*** Opening of PAGE EXCERPT ***

Before the COVID-19 pandemic struck New York City, the real estate market was considerably different than what it is now. In the United States, the New York City residential real estate market has been one of the hottest for several years, boasting some of the most expensive properties in the world. The market was also booming year-over-year. This is due to the high demand for residential real estate as more and more people wish to live in the city, which favors sellers in the city.
Over the past 5 years, prices of homes in New York City have appreciated by almost 30%, with an appreciation rate of slightly over 1% in the latest quarter. This translates into an appreciation rate of 4.41% per year. The median tipping point in New York is about 5.8 years, while the national tipping point is 2 years. This is because houses in New York City have higher prices, meaning that owners tend to stay in one house for much longer.
Last year, the median sales price increase by 5.7%, the number of pending sales increased by 3%, and there was a 1.1% decrease in closed deals. At the beginning of 2020, the city saw a surge in activity in the housing market, with a significant increase in sales. Experts predicted that this year will be one of the strongest for the residential real estate market.
Although the first quarter of 2020 was profitable for people selling residential properties, the spread of COVID-19 in March slowed down activities. Until the mid of March this year, pricing or transactions were not majorly affected but the end of the month resulted in a decline in home sales and new listings. Inventory was also impacted and saw a 10.4% decrease.
However, regardless of a decline in transactions, prices remained unaffected during the first few months of the pandemic. Positive pricing trends were observed, and the median sales price of houses was also relatively stable in comparison to the rest of the nation. April also saw a 5.48% year-over-year increase in median sales prices, and a 4% increase in median sales price was seen in May in comparison to the same time last year.
In June, one of the strongest trends in sales were observed, with the first week of the month being impressively active in terms of sales. In the second week, however, there was an 11%year-over-year decrease in median sales price, making it lower than the figure seen last year. Nonetheless, June had the highest weekly median sales price this year, which was only 2% lower than it was in 2019. Sales activity continued to thrive in July as well, with over 500 transactions seen for the first time in months.
A month later in August, over 15,000 apartments were vacant in Manhattan alone as more residents left the city amidst the pandemic. This borough saw a vacancy rate of over 5%, which has not been seen in the past 14 years. Brooklyn’s real estate market has been performing better, as people living in Manhattan are looking for houses in Brooklyn.

*** Close of PAGE EXCERPT ***

**YOUR TASK:**
Answer these questions using the article above on New York City's real estate market:
1. By what percentage did inventory decrease once COVID-19 spread in March?
2. How many apartments were vacant in Manhattan in August?
3. What is the national tipping point?

*** Opening of INFORMATION SHOWN ***

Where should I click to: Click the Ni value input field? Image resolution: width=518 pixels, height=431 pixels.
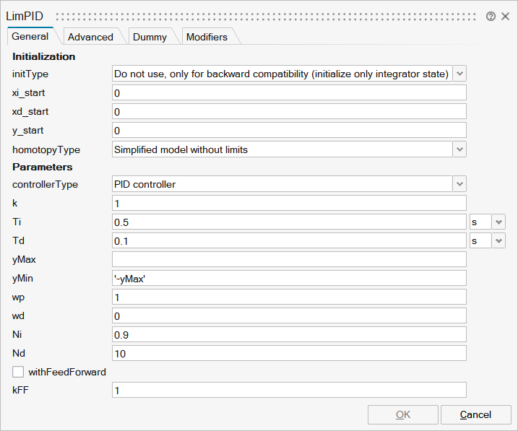point(289,335)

*** Close of INFORMATION SHOWN ***

**EXERCISE RESULT:**
1. 10.4%
2. Over 15,000
3. 2 years